Reviews and occasional notes on classical music

"Music, both vocall and instrumental, so good, so delectable, so rare, so admirable, so super excellent, that it did even ravish and stupifie all those strangers that never heard the like." - Thomas Coryat, after hearing 3 hours of music at the Scuola di San Rocco in Venice, 1608.

Tuesday, February 12, 2019

A stimulating music synthesis


Gernot Wolfgang's Vienna and the West: Road Signs, Passage to Vienna, Route 33, Windows, Impressions, From Vienna With Love

From Bill Evans' use of the Viennese Trichord (in "What Is This Thing Called Love?", from his 1960 album Portrait in Jazz) to Don Byron & Aruan Ortiz's latest album, Random Dances & (A)Tonalities, there has been a significant, consistent influence from the Second Vienna School on jazz. The harmonic and melodic innovation of Schoenberg and the stripped-down aesthetic of Webern meet jazz from the 60s and film scores since then, in this excellent new album from Grammy-nominee Gernot Wolfgang. Wolfgang brings his usual high-flying Los Angeles-based team of studio musicians, expert in both classical and popular idioms. For these fine musicians he's provided a diverse groups of pieces. "Groove-oriented chamber music" is an interesting term, but it doesn't *quite* capture the wide range of music included here.

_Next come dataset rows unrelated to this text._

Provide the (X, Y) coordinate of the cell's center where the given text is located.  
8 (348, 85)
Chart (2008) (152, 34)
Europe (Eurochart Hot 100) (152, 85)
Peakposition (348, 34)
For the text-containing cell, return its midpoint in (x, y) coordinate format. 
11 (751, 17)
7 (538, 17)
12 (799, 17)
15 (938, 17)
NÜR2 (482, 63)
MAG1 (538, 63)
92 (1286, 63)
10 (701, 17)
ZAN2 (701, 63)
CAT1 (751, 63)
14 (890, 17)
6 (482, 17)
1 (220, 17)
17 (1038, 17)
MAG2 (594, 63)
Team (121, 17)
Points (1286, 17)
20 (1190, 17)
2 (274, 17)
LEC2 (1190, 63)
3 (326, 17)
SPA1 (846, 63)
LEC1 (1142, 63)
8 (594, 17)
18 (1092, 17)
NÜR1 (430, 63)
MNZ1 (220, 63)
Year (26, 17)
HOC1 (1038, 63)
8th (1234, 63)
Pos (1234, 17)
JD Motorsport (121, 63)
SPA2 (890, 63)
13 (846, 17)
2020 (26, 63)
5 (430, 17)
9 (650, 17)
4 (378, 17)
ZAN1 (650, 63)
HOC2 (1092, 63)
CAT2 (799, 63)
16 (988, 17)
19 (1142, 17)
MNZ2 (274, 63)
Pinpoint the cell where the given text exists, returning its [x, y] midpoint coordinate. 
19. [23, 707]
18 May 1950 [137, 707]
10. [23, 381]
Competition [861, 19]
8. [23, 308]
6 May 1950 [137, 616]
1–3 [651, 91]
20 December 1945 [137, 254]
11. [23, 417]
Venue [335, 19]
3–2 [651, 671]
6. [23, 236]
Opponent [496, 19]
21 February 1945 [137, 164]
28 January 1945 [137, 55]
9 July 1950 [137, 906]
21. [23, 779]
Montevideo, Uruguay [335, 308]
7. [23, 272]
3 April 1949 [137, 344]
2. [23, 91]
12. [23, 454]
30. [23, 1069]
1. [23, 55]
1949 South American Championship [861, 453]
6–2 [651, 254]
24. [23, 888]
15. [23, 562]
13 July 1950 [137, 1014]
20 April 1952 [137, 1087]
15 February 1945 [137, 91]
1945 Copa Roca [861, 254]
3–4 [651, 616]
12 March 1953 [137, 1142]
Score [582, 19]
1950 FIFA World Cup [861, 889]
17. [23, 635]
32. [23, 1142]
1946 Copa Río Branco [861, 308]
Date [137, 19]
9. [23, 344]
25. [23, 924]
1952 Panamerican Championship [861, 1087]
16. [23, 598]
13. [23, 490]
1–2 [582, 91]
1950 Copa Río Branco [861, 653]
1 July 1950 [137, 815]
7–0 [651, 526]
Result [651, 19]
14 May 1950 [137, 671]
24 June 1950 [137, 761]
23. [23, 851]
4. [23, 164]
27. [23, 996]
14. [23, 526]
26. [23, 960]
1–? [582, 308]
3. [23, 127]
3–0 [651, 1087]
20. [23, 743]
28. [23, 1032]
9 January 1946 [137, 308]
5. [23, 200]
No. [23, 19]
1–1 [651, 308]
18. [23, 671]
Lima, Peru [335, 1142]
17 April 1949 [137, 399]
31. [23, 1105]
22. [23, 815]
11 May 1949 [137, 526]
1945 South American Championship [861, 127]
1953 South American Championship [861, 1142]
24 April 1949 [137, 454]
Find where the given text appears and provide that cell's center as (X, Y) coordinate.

We begin with the witty Road Signs, about Los Angeles's idée fixe: traffic. This features the bassoon, which so often seems to be having way more fun than every other instrument. Bassoonist Judith Farmer's touch is light when it needs to be, but she doesn't hesitate to stick the best jokes. The piano trio Passage to Vienna is a more serious work, dealing with the Old World/New World dialectic that has given us so many great works of art, from Henry James to Heitor Villa-Lobos. This is Anton Webern played late at night, after Dave Brubeck and Paul Desmond have finished their final set.

The program concludes with a clever and touching piano quartet, From Vienna With Love, which is based on a theme from a sketch Gustav Mahler made for his Piano Quartet of 1876. There's a real tango feel to the piece, with contrasting aggressive and sentimental themes, though the folkloric content is Eastern European rather than Latin. Once again jazz-inflected passages alternate with more erudite ones, but in this piece especially Wolfgang achieves a real synthesis, I think.  It's a great end to a stimulating, and fun, album of music.